* _What is expected_: Every record, apart from its pictures, should be repeated exactly.

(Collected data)
______

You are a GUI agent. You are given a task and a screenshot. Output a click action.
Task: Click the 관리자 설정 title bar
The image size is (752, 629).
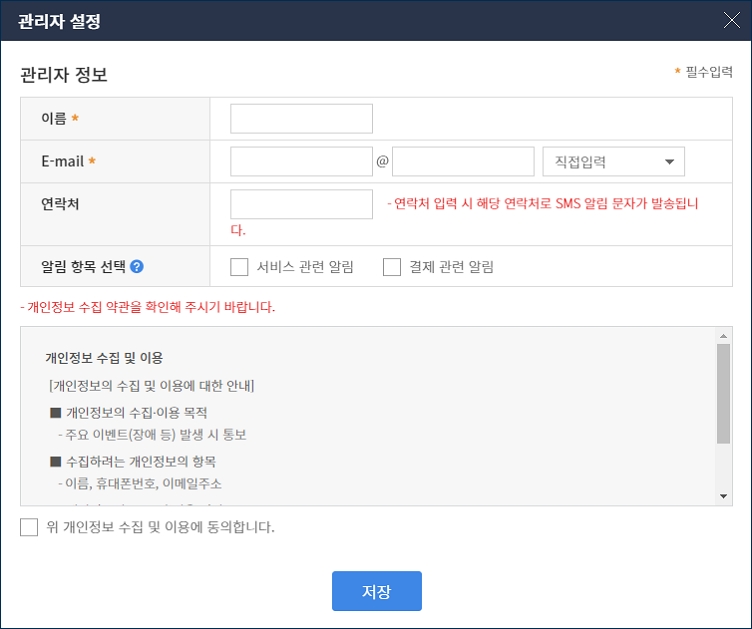300,20
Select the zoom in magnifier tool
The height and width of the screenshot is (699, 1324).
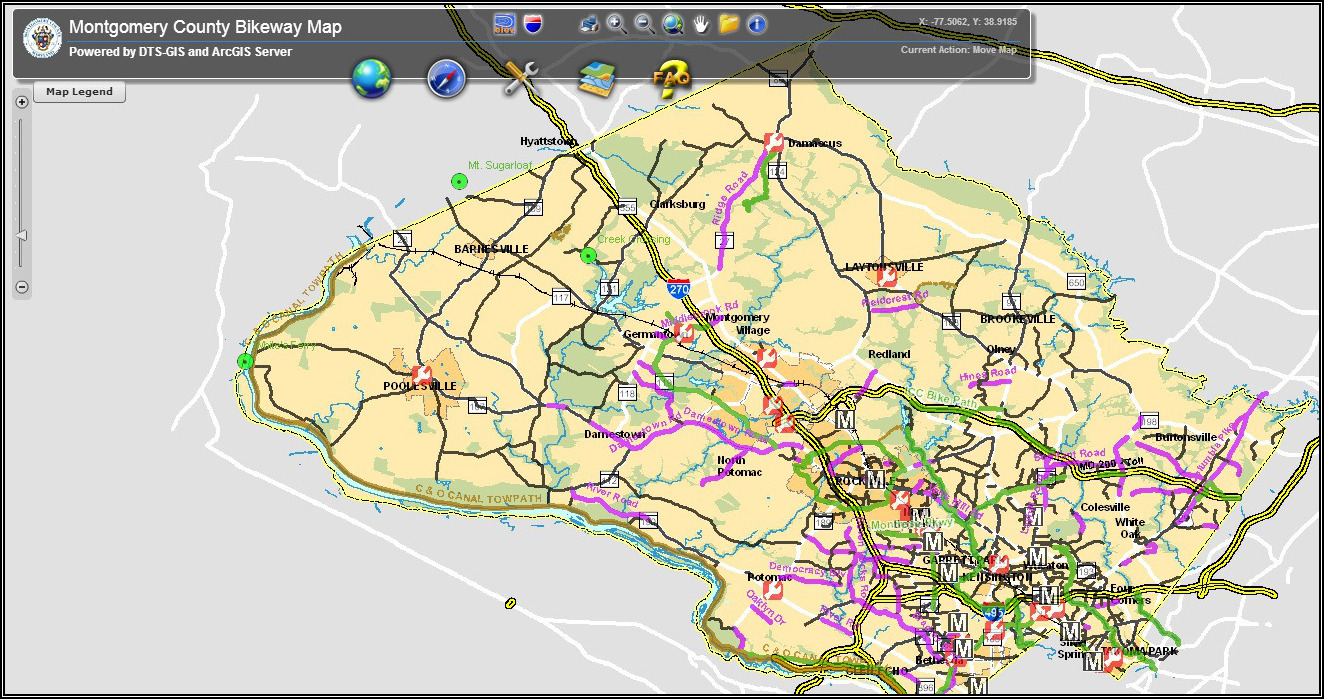click(617, 24)
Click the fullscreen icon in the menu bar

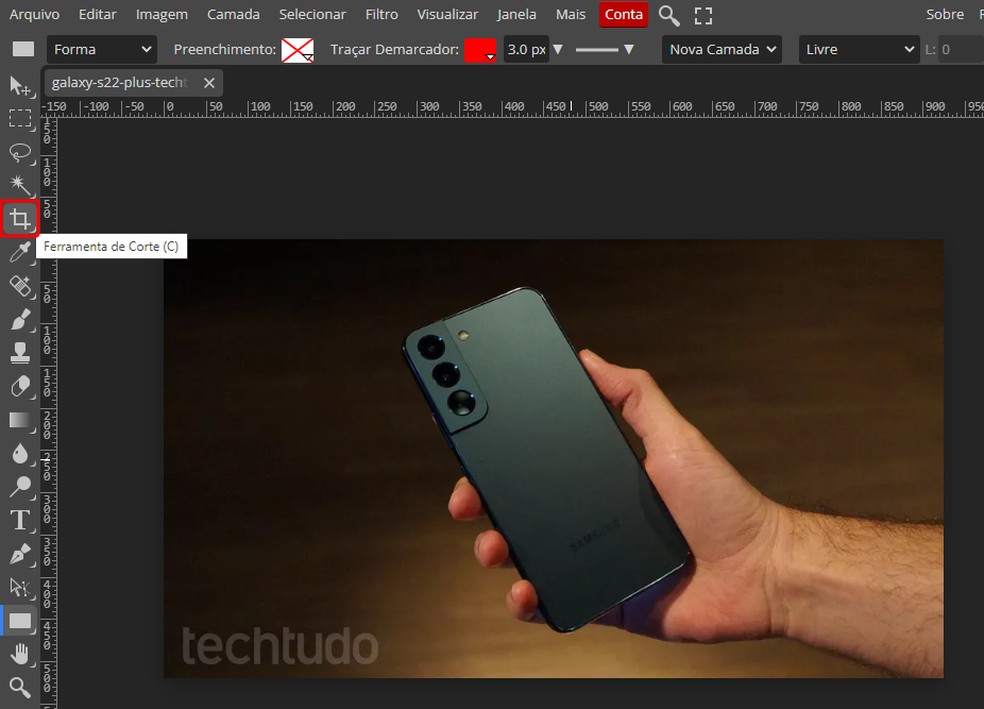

______

* _Answer space_:
You are a GUI agent. You are given a task and a screenshot. Output a click action.
Task: Click the 관리자 설정 title bar
The image size is (752, 629).
300,20
Select the zoom in magnifier tool
The height and width of the screenshot is (699, 1324).
click(617, 24)
Click the fullscreen icon in the menu bar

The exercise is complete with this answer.